**TASK INSTRUCTIONS:**
Quote, with no changes, the lines that run from the top of the material to the line with "Given: Click the up-arrow", both included.

- Opening Delimiter -

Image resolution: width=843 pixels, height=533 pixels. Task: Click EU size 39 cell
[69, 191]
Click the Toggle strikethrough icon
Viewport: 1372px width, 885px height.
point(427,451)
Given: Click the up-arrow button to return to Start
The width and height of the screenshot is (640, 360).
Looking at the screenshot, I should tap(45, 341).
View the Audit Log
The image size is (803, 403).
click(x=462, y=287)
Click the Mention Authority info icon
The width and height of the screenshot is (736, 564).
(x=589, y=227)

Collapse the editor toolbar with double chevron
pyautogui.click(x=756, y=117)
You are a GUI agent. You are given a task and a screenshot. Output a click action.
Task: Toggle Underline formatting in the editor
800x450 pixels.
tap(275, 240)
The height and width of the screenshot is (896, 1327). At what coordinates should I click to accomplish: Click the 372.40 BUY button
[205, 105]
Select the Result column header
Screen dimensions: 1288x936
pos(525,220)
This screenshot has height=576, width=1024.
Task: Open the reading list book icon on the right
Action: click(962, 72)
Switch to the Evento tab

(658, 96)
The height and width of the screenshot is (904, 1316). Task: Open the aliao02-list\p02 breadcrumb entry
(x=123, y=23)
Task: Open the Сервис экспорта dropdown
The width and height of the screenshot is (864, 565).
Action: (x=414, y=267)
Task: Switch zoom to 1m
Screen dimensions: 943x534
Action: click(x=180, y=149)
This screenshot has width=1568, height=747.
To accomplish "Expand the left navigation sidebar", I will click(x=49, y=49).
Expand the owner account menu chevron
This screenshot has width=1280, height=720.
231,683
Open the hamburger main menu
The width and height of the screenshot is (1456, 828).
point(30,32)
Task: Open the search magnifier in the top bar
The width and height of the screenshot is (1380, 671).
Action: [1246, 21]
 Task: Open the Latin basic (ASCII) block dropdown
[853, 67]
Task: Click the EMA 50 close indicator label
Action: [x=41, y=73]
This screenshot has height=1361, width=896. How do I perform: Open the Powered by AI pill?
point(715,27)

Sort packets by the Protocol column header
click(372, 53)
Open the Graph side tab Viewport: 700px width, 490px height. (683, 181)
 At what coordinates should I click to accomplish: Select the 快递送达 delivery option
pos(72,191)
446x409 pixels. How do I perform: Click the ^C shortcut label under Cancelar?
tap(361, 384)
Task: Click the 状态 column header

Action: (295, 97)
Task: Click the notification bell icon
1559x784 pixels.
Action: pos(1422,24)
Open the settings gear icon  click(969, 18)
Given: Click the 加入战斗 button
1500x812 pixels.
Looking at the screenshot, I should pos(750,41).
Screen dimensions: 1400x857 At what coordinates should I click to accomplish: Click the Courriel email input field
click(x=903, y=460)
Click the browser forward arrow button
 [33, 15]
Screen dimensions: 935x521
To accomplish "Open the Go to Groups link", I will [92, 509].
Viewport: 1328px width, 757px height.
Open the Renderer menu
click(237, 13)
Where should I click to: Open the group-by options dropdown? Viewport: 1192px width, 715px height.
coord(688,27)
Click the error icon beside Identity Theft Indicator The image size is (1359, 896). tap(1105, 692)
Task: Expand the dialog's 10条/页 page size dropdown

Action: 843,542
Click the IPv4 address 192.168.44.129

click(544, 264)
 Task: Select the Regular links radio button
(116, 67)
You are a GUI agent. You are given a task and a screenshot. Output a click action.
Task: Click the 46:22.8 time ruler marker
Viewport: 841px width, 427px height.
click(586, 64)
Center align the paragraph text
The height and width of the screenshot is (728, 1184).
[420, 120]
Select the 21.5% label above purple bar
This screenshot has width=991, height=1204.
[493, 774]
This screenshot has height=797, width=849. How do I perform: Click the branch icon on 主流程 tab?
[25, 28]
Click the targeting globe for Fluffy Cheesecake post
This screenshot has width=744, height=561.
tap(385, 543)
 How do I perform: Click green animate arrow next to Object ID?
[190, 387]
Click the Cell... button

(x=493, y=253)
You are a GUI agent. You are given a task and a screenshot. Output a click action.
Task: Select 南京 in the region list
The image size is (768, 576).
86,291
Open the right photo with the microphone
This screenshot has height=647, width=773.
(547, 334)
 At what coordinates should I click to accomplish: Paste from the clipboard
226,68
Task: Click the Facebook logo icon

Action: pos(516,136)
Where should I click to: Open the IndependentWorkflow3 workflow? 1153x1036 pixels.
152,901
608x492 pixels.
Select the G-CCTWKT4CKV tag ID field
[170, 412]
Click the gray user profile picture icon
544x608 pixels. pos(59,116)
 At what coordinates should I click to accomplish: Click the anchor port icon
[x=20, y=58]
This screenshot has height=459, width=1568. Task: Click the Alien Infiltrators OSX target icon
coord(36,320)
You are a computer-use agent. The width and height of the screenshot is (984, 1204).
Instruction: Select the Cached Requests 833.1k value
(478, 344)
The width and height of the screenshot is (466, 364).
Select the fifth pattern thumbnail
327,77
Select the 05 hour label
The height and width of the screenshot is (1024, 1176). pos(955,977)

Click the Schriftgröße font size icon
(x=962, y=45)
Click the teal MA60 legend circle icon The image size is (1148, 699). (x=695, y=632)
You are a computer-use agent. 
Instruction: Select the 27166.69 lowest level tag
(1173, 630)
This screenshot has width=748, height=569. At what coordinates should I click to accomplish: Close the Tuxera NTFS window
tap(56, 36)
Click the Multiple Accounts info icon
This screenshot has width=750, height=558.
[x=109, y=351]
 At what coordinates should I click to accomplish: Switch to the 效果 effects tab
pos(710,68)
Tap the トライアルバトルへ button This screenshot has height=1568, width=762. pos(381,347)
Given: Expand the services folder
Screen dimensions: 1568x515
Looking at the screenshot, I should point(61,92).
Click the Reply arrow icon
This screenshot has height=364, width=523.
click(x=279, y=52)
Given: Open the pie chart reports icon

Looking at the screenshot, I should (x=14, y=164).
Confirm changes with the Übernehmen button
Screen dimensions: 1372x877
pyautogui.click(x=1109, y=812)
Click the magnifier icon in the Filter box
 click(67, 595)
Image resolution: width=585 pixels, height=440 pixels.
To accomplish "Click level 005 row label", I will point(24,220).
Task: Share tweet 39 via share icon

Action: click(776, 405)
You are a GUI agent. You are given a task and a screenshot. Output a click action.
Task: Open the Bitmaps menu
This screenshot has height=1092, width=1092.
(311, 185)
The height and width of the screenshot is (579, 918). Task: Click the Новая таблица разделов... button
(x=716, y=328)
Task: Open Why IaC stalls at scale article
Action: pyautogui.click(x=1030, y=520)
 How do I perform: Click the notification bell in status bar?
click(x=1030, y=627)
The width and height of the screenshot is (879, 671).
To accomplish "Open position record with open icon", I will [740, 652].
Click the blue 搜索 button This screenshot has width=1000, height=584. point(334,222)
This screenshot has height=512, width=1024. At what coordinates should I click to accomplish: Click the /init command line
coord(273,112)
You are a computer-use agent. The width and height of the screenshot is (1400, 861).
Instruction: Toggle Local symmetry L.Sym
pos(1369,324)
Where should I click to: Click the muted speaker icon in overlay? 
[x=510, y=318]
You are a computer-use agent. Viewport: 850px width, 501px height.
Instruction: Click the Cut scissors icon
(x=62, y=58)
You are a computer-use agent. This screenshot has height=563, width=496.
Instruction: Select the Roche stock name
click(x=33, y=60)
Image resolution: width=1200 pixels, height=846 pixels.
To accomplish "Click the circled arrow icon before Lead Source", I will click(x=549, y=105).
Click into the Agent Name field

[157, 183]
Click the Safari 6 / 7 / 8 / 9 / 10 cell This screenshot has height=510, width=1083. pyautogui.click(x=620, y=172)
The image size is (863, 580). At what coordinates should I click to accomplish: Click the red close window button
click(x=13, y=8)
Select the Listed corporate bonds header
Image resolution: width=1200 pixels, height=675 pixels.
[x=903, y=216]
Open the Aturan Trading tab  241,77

- Closing Delimiter -

**ANSWER TO THIS TASK:**
Image resolution: width=843 pixels, height=533 pixels. Task: Click EU size 39 cell
[69, 191]
Click the Toggle strikethrough icon
Viewport: 1372px width, 885px height.
point(427,451)
Given: Click the up-arrow button to return to Start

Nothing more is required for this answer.